This project explores the fundamental tasks that underlie our perception of self-motion and the ways in which existing technological solutions to simulating self-motion enable or disrupt self-motion perception. The aim is to find the relevant cues (visual, audio, physical motion, etc.) for perception of movement in virtual environments such as the Immersion Square (Hochschule Bonn-Rhein-Sieg) or the IVY (York University).
Examples for important questions within the project are:
- What is the influence of different cues on depth perception?
- Which tradeoffs exist in terms of the technology?
- Are less ‘real’ alternatives equally as effective?

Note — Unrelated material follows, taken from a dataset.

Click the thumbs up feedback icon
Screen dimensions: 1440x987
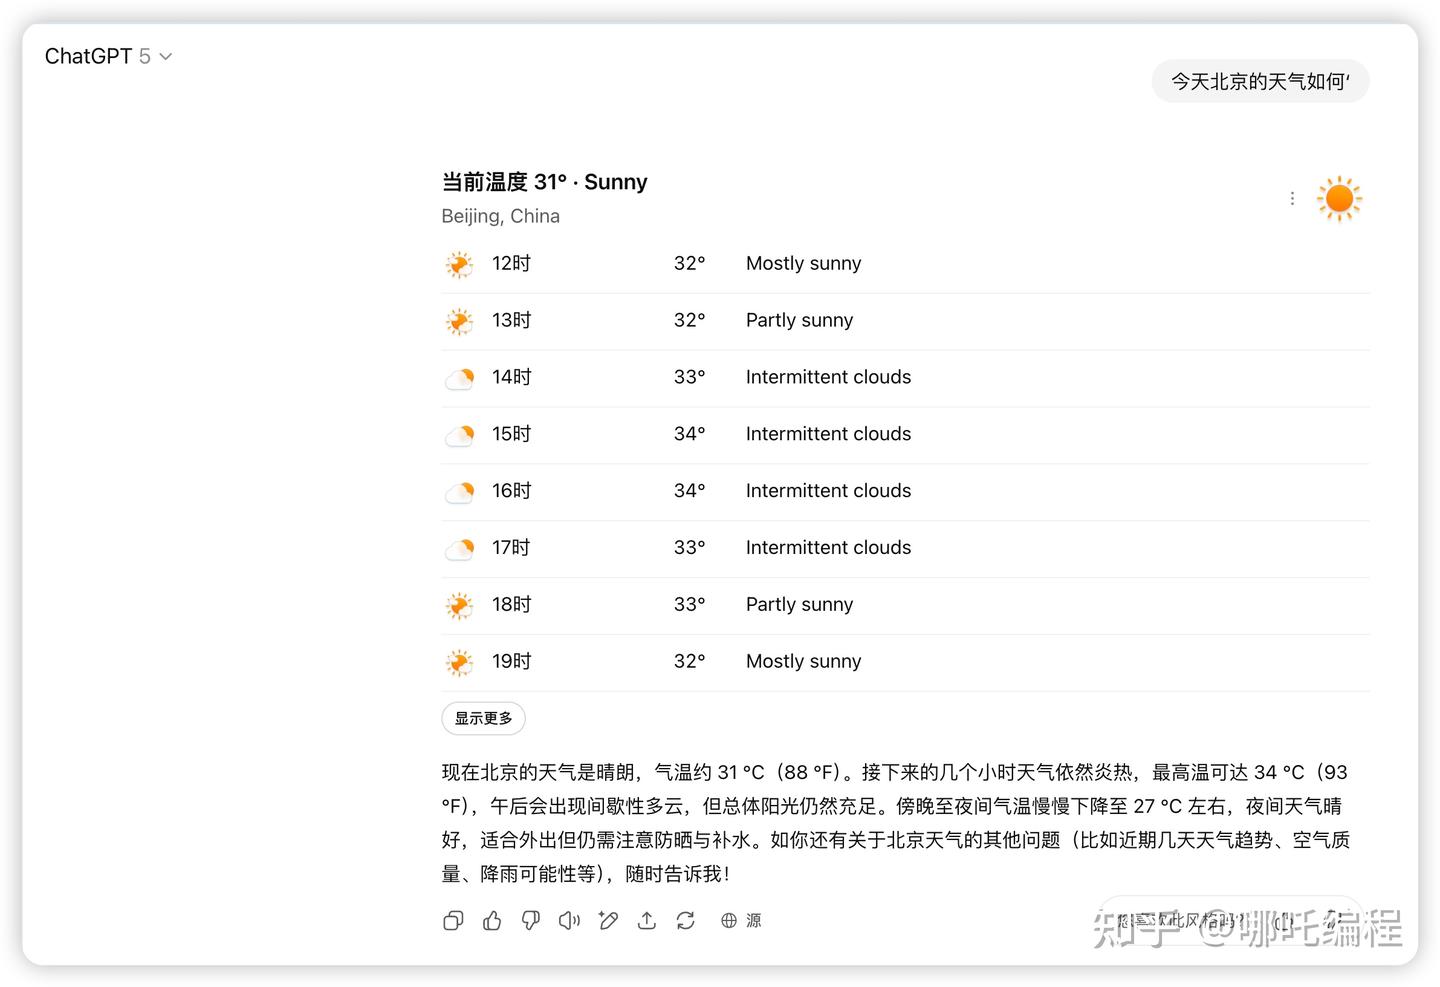[x=491, y=920]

- What is the impact of different ways of moving in VR?
- Is the effect of the cues for self-motion and depth perception the same in different virtual environments?
We carry out several experiments using different kinds of virtual environments: the Immersion Square and the FIVISquare with three projection screens each at Bonn-Rhein-Sieg University of Applied Sciences, as well as the IVY at York, a room in which all walls, ceiling and floor are display surfaces, and the so-called VR-Trike – a VR-equipped tricycle (at York University).
Results obtained from this project can be expected to have a wide range of applications ranging from the development of more effective teleoperational interfaces to influencing and informing the design of flight simulators and maybe even to the development of more exciting amusement park rides.